PROBLEM DESCRIPTION
In the forum thread about 2004 bows, please state what kind of bow the poster Bees says they own.

EXTRACTED TEXT
*-*-*

# Awesome Pic.new2004 Mathew Bows



## mtoxx78 (Apr 8, 2003)

get a life numbskull......


----------



## Shooter Mike (Oct 27, 2002)

Hopefully the '04 bows will be more readily available than the current years bows were after the ATA show. But for some reason, I'm just not all that excited to see what's new I'm totally happy with what I'm shooting now.


----------



## WR (Aug 28, 2002)

*Hey, Hey*

I like what Mike is saying. I feel the same way. When I find one that works and feels good... I'm true to her. WR


----------



## Bees (Jan 28, 2003)

doesn't matter what they come out with, I've got a single cam bow and one is enough for me. Buy the way it's a New Berry bow and it shoots as good as any single cam I have tried..


----------



## HARLEYHUNTER (Aug 19, 2003)

*me three*

I havent checked out the newberry bow,hard to look at anything once you shoot a martin!, you get martinized


----------



## Jim Pruitte (May 27, 2002)

HARLEYHUNTER said:


> *well I can not get my system to post them,or maybe I just wanted to get you excited about the new BULLCHIT they have in months to come *


Well boys and girls... it looks like jerry jones is back...


----------



## justshoot (Jul 26, 2003)

I thought he had changed his name to "shoes" the past 
couple of weeks.. has he changed again???? I hate it when
that happens...lol....


----------



## justshoot (Jul 26, 2003)

but you're right Jim, it sure sounds like him from reading
the post..


----------



## TECbownut (Dec 25, 2002)

what a jack#$%!!!


----------



## whodat (May 20, 2003)

harleyhunter did you come up to milwaukee for the 100th anniversary? it was nice to see that h-d picked elton john as the role model. his opening comments were " i've never ridden one, but i heard their the rolls-royce of motorcycles." if you want to experience the rolls-royce in archery, buy a matthews. ha-ha


----------

*-*-*

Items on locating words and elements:
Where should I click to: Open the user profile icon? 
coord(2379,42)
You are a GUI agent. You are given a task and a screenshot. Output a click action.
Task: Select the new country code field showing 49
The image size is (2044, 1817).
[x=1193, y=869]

*-*-*

ANSWER IN FULL
A single cam New Berry bow.